Başbakan Erdoğan'ın Gezi Parkı olaylarıyla ilgili oluşturulan 11 seçilmiş kişiyle bir araya geldi. AKP Genel Başkan Yardımcısı ve Parti Sözcüsü Hüseyin Çelik; toplantıdan çıkan sonuçla ilgili basın toplantısı düzenledi. Çelik; "Görüşmeden çıkan sonuş şu: Referanduma götürebiliriz!"dedi.

Yayınlanma: 12.06.2013 - 12:48
Abone Ol google-news

AKP Genel Başkan Yardımcısı ve Parti Sözcüsü Hüseyin Çelik, Başbakan Recep Tayyip Erdoğan'ın Gezi Parkı heyeti ile görüşmesinin ardından, parti genel merkezinde basın toplantısı düzenledi.

Gezi Parkı'nda eylem yapan, orada kalan, nöbet tutan gençlere seslenen Çelik, "Bunların içerisinde, Gezi Parkı içerisinde bulunduğu halde kötü niyetli, art niyetli, illegal örgütlerle bağlantılı olan insanlar da olabilir, ben bu sözlerimi onlar için tabii ki söylemiyorum ancak sadece çevre ve yeşil duyarlılığıyla kentine sahip çıkma adına, istediği bir şeyi veya istemediği bir şeyi dillendirme adına orada bulunanlara söylüyorum. Madem ki böyle bir karar alınmıştır, referandum seçeneği, ilgili kurullarımıza götürülecektir. Bir an önce Gezi Parkı'nın boşaltılması gerekiyor, orada hayat normale dönsün" dedi.

TOPLANTININ FOTO GALERİSİ İÇİN TIKLAYINIZ 

Çelik, Taksim ve çevresindeki esnafın çok büyük zarar gördüğünü, yapılan müdahaleler sonucunda dünya basınına yansıyan görüntülerle Türkiye'nin imajıyla ilgili nahoş durumların oluştuğunu dile getirerek, "Eğer yurtseversek, bu ülkeyi seviyorsak, bu ülkenin huzuru, barışı, kardeşliği, dostluğu, güzelliklerle paylaşılması gereken hayat, sizin için çok önemliyse bu çağrıma ses verin, kulak verin" diye konuştu.

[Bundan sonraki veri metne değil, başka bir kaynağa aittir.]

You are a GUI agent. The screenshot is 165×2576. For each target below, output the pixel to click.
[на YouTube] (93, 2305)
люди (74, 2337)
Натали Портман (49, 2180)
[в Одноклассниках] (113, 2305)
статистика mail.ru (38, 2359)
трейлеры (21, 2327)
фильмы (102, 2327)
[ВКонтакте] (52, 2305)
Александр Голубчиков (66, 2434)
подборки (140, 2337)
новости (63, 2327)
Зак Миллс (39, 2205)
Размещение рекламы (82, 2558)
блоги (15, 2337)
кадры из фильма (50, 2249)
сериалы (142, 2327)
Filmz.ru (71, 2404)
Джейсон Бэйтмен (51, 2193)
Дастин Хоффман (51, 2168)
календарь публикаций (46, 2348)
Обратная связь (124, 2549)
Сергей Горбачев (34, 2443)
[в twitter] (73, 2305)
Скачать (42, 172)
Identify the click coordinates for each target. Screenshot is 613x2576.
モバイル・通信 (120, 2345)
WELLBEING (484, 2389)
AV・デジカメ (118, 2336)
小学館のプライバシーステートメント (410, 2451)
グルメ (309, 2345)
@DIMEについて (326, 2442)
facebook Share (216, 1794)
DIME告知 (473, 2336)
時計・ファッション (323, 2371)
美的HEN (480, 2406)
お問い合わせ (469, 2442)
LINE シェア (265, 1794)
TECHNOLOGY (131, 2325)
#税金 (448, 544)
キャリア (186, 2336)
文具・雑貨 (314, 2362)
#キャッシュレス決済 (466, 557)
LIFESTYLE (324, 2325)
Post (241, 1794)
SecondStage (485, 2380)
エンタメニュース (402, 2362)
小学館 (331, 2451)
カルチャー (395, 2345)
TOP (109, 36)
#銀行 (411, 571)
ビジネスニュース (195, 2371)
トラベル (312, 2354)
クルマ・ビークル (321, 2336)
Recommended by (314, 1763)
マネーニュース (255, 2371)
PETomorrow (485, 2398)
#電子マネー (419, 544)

Başbakan Erdoğan ile görüşen Gezi Parkı heyetinin parkta kalan ya da gününün büyük çoğunluğunu parkta geçiren insanlar olduğunu anımsatan Çelik, bu kişilerden Gezi Parkı'nda olup biteni tamamiyle öğrendiklerini söyledi.

Sorular


Açıklamalarının ardından gazetecilerin sorularını yanıtlayan Çelik, "Görüşmede eylemin bitirilebileceğine dair bir sinyal aldınız mı" sorusuna, şöyle yanıt verdi:

"(Bu çevrecilere dokunulmadan) dediğiniz zaman Gezi Parkı'na dokunmamak anlamına geliyor. Onun için zaten biliyorsunuz Taksim Meydanı'nda, Atatürk anıtı çevresinde, AKM çevresindeki o pankartlar oradan sökülüp atıldı. Esasen dün biliyorsunuz sabah ve akşam onlara müdahale edildi. Bir daha onların gidip o meydanı işgal etmesi, tekrar oraya o sloganları asmalarına müsaade edilmeyecek. Sayın Başbakan'ın kastettiği, işaret ettiği budur. Ancak tekrar söylüyorum ama Gezi Parkı'nda kıyamete kadar, uzun boylu bu eylemin sürdürülmesi de kesinlikle hükümet tarafından kabul edilmeyecektir. Bir an önce aslında Gezi Parkı'nın da boşaltılması gerekiyor. Hele hele böyle bir görüşme olduktan sonra, böyle bir iyi niyet atıldıktan sonra ben Gezi Parkı'ndaki gençlerin de böyle bir karar alacaklarını ve orayı boşaltacaklarını düşünüyorum. Ama onlar boşalttıktan sonra eğer kötü niyetli, illegal örgüt mensubu, provokasyon yapmak isteyen birileri eğer gidip orayı doldurmaya çalışırsa onlar da güvenlik güçleriyle baş başa kalacaklardır."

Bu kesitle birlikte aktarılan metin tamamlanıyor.